Un estremecedor caso de violencia de género sacudió a la opinión pública luego de que la Fiscalía formalizara a un hombre acusado de mantener privada de libertad a su expareja durante varias semanas, período en el que, según la investigación, habría sufrido reiteradas agresiones físicas, sexuales y psicológicas.
La víctima logró escapar y denunciar los hechos, dando inicio a una investigación que hoy mantiene al imputado enfrentando cargos por delitos de extrema gravedad.
De acuerdo con los antecedentes expuestos por el Ministerio Público durante la audiencia de formalización, la mujer habría permanecido retenida contra su voluntad en un inmueble, donde sufrió constantes episodios de violencia y amenazas que le impedían abandonar el lugar.
La Fiscalía sostuvo que el imputado ejercía un control permanente sobre la víctima, configurando un escenario de violencia sistemática que se prolongó durante semanas y que terminó solo cuando ella consiguió huir y solicitar ayuda.
Expareja es acusada de mantener secuestrada
Durante la audiencia, el persecutor calificó los hechos investigados como de «extrema gravedad», argumentando que los antecedentes reunidos hasta ahora permiten sostener la existencia de diversos delitos que serán materia de la investigación.
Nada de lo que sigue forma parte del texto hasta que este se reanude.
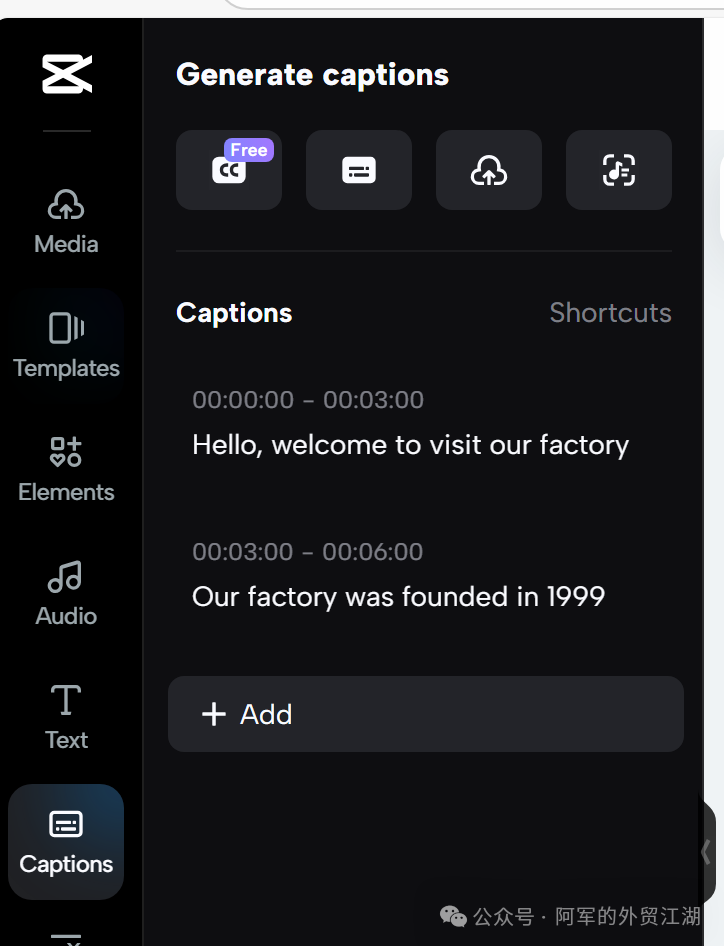Viewport: 724px width, 946px height.
Task: Open the Media panel
Action: point(66,221)
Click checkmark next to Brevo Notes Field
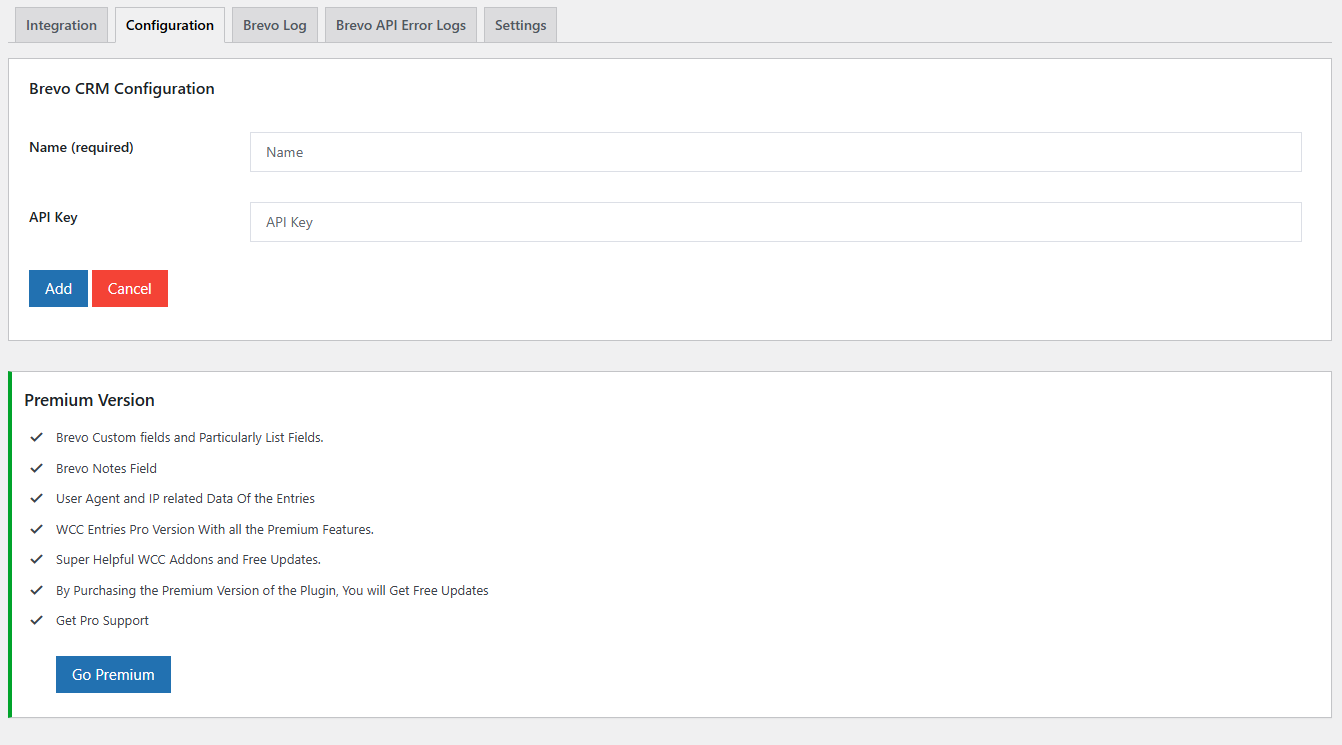The height and width of the screenshot is (745, 1342). pyautogui.click(x=37, y=468)
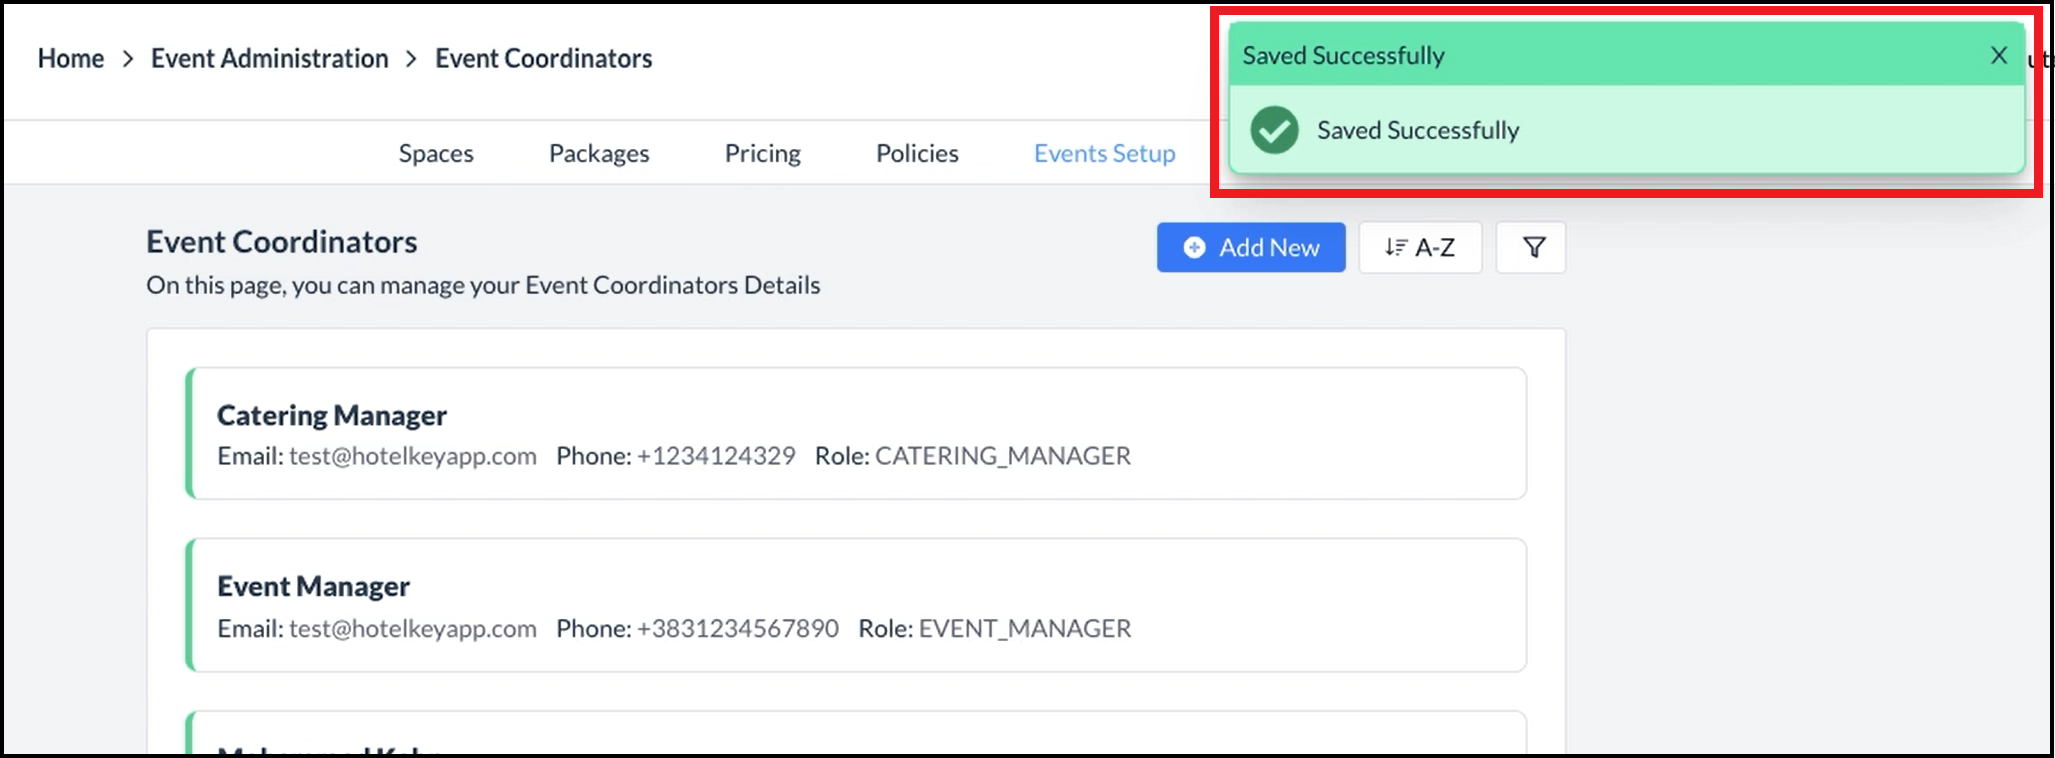The image size is (2055, 758).
Task: Go to the Home breadcrumb
Action: point(71,59)
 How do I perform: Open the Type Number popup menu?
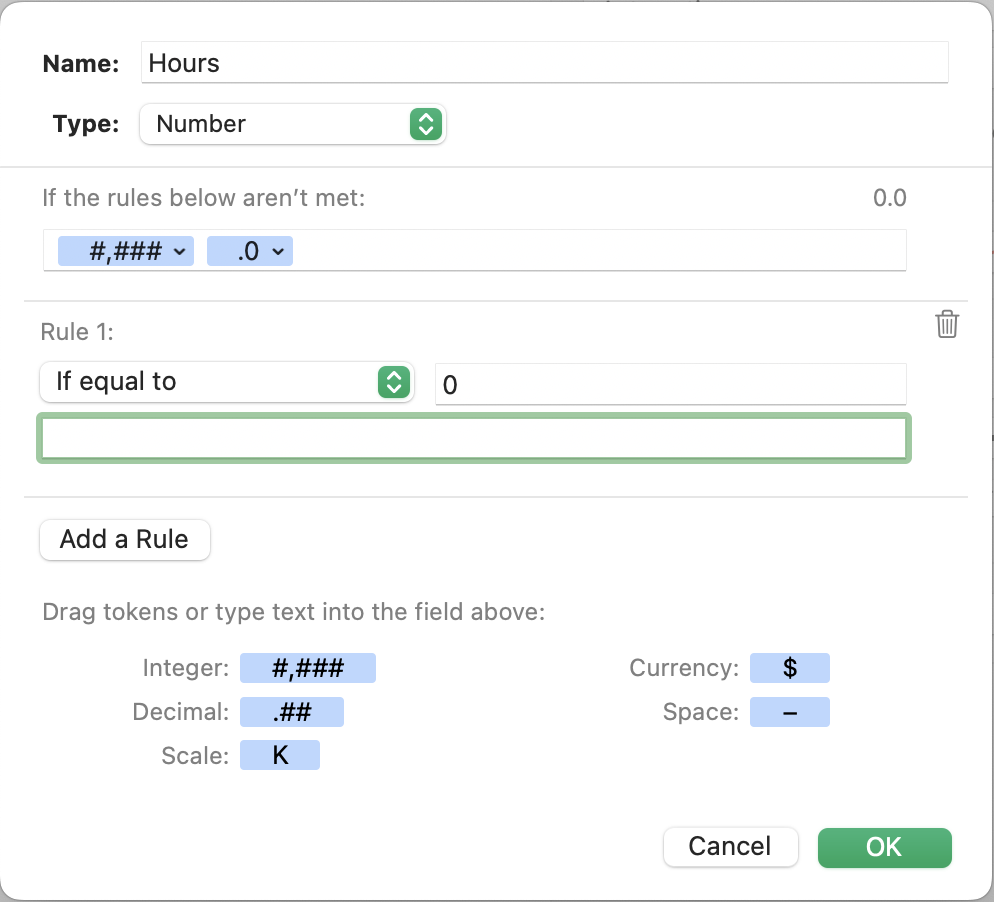(x=292, y=124)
Por su parte, el tribunal acogió la solicitud del Ministerio Público y decretó la medida cautelar de prisión preventiva para el imputado, al considerar que su libertad constituye un peligro para la seguridad de la víctima y de la sociedad.
El caso volvió a instalar el debate sobre la violencia ejercida al interior de relaciones de pareja y la importancia de denunciar oportunamente este tipo de delitos.
Mientras continúan las diligencias para esclarecer completamente los hechos y reunir nuevas evidencias, la investigación seguirá su curso bajo reserva para proteger a la víctima. Las autoridades reiteraron el llamado a denunciar cualquier situación de violencia y recordaron que existen mecanismos de protección para quienes enfrentan este tipo de agresiones.